- Flag
- Interactive map of Hulet Ejju Enesie
- Zone: Misraq Gojjam
- Region: Amhara Region

Area
- • Total: 1,496.69 km^{2} (577.88 sq mi)

Population (2012 est.)
- • Total: 301,462
- • Density: 201.42/km^{2} (521.67/sq mi)

= Hulet Ej Enese =

Hulet Ej Enese is one of the woredas in the Amhara Region of Ethiopia. Part of the Misraq Gojjam Zone, it is bordered on the south by Debay Telatgen, on the west by Bibugn and Goncha, on the northwest by the Mirab Gojjam Zone, on the north by the Abay River (which separates it from the Debub Gondar Zone), on the east by Goncha Siso Enese, and on the southeast by Enarj Enawga. Among the towns in this administrative division are Keraniyo, Mota and Sede.

Rivers in Hulet Ej Enese include the Tammi, a tributary of the Abay. The Sabero Dilde (also known as the "Second Portuguese Bridge" or the "Broken Bridge") crosses the Abay here, connecting Hulet Ej Enese with Andabet woreda, a woreda in Debub Gondar.

==Demographics==
A 2012 estimate puts the population at 301,452. This gives a population density of 201.42 people per square kilometer (521.67 people per square mile), given its area of 1,496.69 square kilometers (521.67 square miles), higher than the East Gojjam Zone average of 167.94 people per square kilometer (434.95 people per square mile).

Based on the 2007 national census conducted by the Central Statistical Agency of Ethiopia (CSA), this woreda has a total population of 275,638, an increase of 38.27% compared to the 1994 census, of whom 137,382 are men and 138,256 women; 30,594 or 11.10% are urban inhabitants.
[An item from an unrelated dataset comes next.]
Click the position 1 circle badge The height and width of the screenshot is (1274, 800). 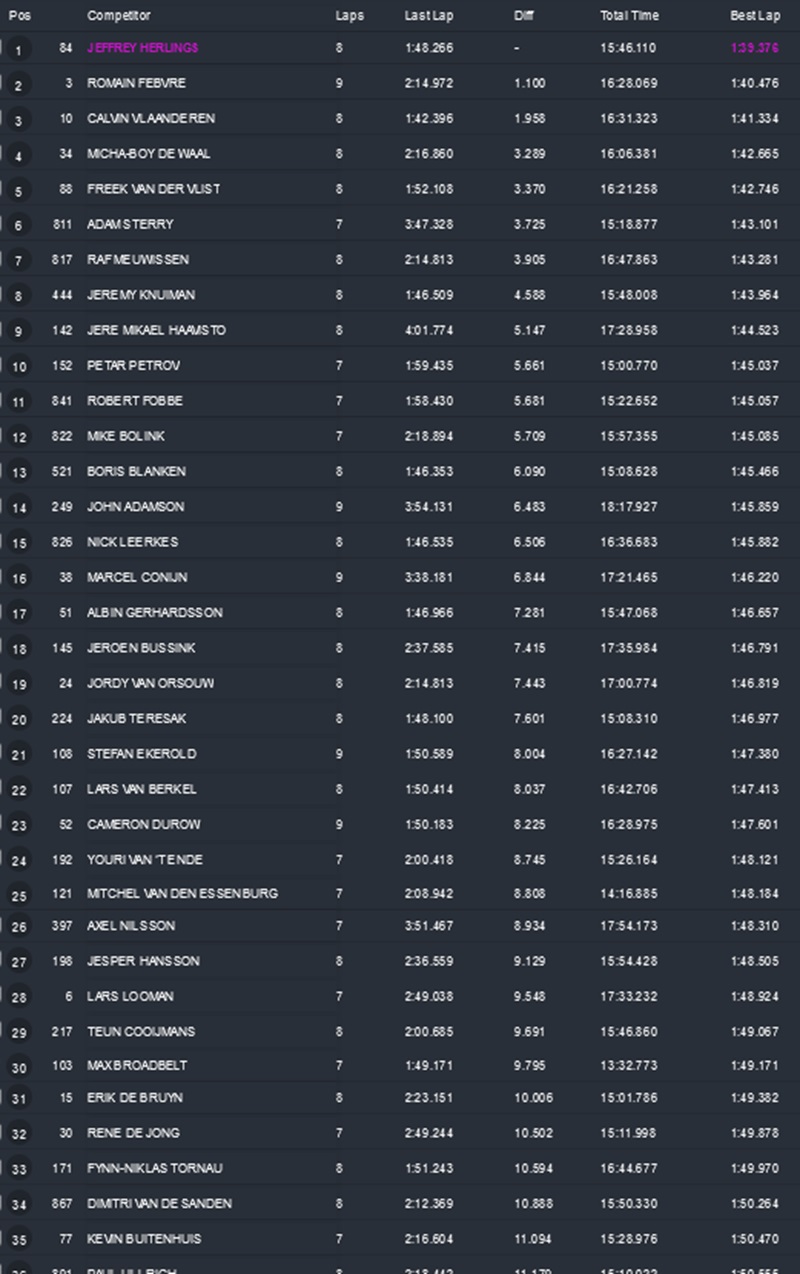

With an area of 1,496.69 square kilometers, Hulet Ej Enese has a population density of 184.17 people per square kilometer (476.98 people per square mile), which is greater than the Zone average of 153.80 people per square kilometer (398.35 people per square mile). A total of 64,272 households were counted in this woreda, resulting in an average of 4.29 persons to a household, and 62,477 housing units.

The majority of the inhabitants practiced Ethiopian Orthodox Christianity, with 95.3% reporting that as their religion, while 4.66% of the population said they were Muslim.

The 1994 national census reported a total population for this woreda of 199,352 in 39,245 households, of whom 99,829 were men and 99,523 were women; 20,554 or 10.31% of its population were urban dwellers. The largest ethnic group reported in Hulet Ej Enese was the Amhara (99.93%). The majority of the inhabitants practiced Ethiopian Orthodox Christianity, with 93.37% reporting that as their religion, while 6.55% were Muslim.